Architecture of the mapper: the mapper module processes first person images from the robot and integrates the observations into a latent memory, which corresponds to an egocentric map of the top-view of the environment. The mapping operation is not supervised explicitly—the mapper is free to write into memory whatever information is most useful for the planner. In addition to filling in obstacles, the mapper also stores confidence values in the map, which allows it to make probabilistic predictions about unobserved parts of the map by exploiting learned patterns

3 Problem Setup

To be able to focus on the high-level mapping and planning problem we remove confounding factors arising from low-level control by conducting our experiments in simulated real world indoor environments. Studying the problem in simulation makes it easier to run exhaustive evaluation experiments, while the use of scanned real world environments allows us to retains the richness and complexity of real scenes. We also only study the static version of the problem, though extensions to dynamic environments would be interesting to explore in future work.

We model the robot as a cylinder of a fixed radius and height, equipped with vision sensors (RGB cameras or Depth cameras) mounted at a fixed height and oriented at a fixed pitch. The robot is equipped with low-level controllers which provide relatively high-level macro-actions \({{\mathscr {A}}}_{x,\theta }\). These macro-actions are (a) stay in place, (b) rotate left by \(\theta \), (c) rotate right by \(\theta \), and (d) move forward x cm, denoted by \(a_0, a_1, a_2 \text { and } a_3\), respectively. We further assume that the environment is a grid world and the robot uses its macro-actions to move between nodes on this graph. The robot also has access to its precise egomotion. This amounts to assuming perfect visual odometry (Nistér et al. 2004), which can itself be learned (Haarnoja et al. 2016), but we defer the joint learning problem to future work.

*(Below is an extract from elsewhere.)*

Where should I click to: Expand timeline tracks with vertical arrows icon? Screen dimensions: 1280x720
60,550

We want to learn policies for this robot for navigating in novel environments that it has not previously encountered. We study two navigation tasks, a geometric task where the robot is required to go to a target location specified in robot’s coordinate frame (e.g. 250 cm forward, 300 cm left) and a semantic task where the robot is required to go to an object of interest (e.g. a chair). These tasks are to be performed in novel environments, neither the exact environment map nor its topology is available to the robot.

Our navigation problem is defined as follows. At a given time step t, let us assume the robot is at a global position (position in the world coordinate frame) \(P_t\). At each time step the robot receives as input the image of the environment \({{\mathscr {E}}}\), \(I_t = I({{\mathscr {E}}}, P_t)\) and a target location \((x^g_t, y^g_t, \theta ^g_t)\) (or a semantic goal) specified in the coordinate frame of the robot. The navigation problem is to learn a policy that at every time steps uses these inputs (current image, egomotion and target specification) to output the action that will convey the robot to the target as quickly as possible.

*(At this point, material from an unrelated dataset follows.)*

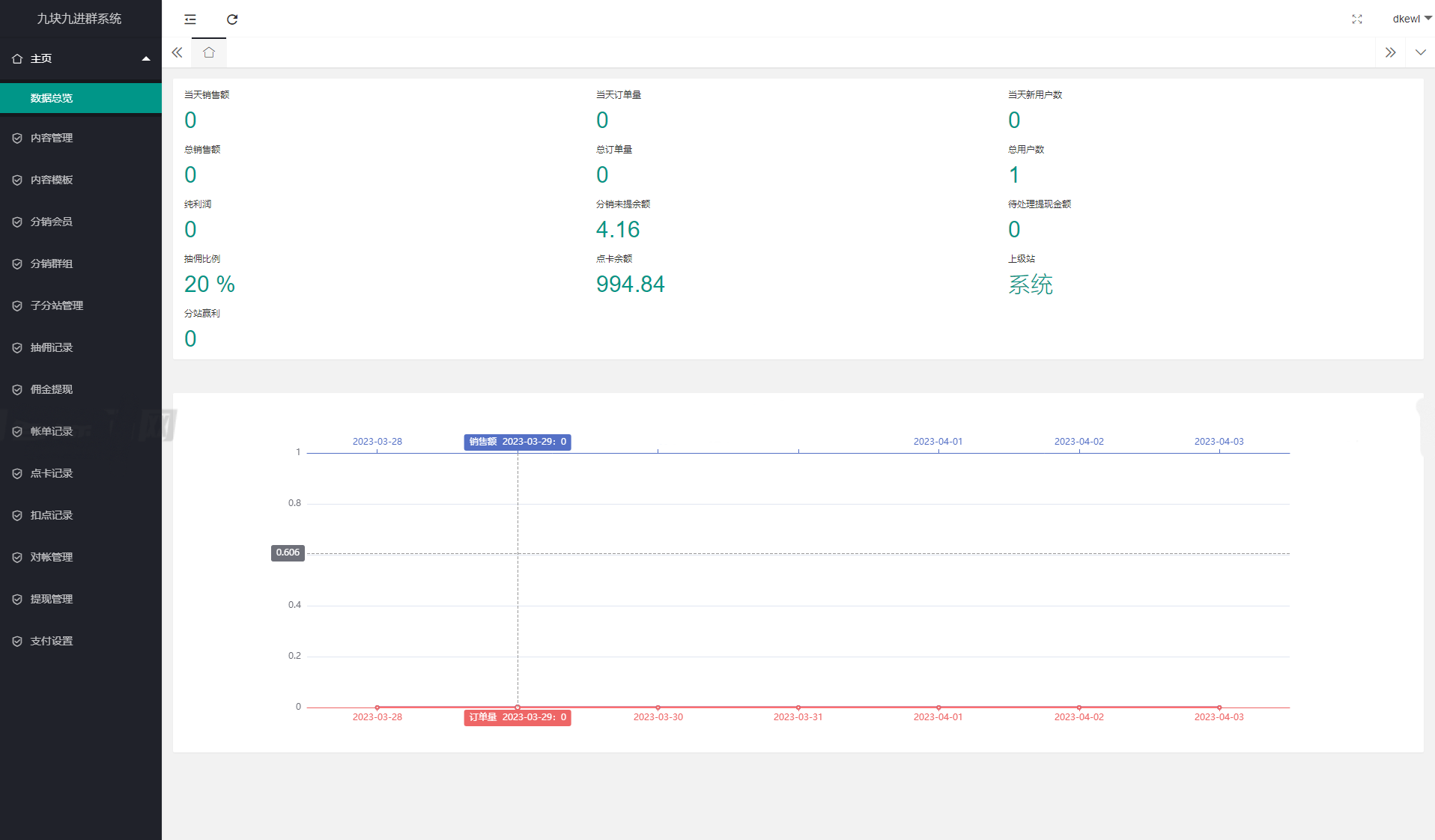Select 数据总览 in the sidebar
Viewport: 1435px width, 840px height.
click(52, 98)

Experimental testbed We conduct our experiments on the Stanford large-scale 3D Indoor Spaces (S3DIS) dataset introduced by Armeni et al. (2016). The dataset consists of 3D scans (in the form of textured meshes) collected in 6 large-scale indoor areas that originate from 3 different buildings of educational and office use. The dataset was collected using the Matterport scanner [1]. Scans from 2 buildings were used for training and the agents were tested on scans from the 3rd building. We pre-processed the meshes to compute space traversable by the robot. We also precompute a directed graph \({{\mathscr {G}}}_{x,\theta }\) consisting of the set of locations the robot can visit as nodes and a connectivity structure based on the set of actions \({{\mathscr {A}}}_{x,\theta }\) available to the robot to efficiently generate training problems. More details in Sect. 4.

4 Mapping

We describe how the mapping portion of our learned network can integrate first-person camera images into a top-down 2D representation of the environment, while learning to leverage statistical structure in the world. Note that, unlike analytic mapping systems, the map in our model amounts to a latent representation. Since it is fed directly into a learned planning module, it need not encode purely free space representations, but can instead function as a general spatial memory. The model learns to store inside the map whatever information is most useful for generating successful plans. However to make description in this section concrete, we assume that the mapper predicts free space.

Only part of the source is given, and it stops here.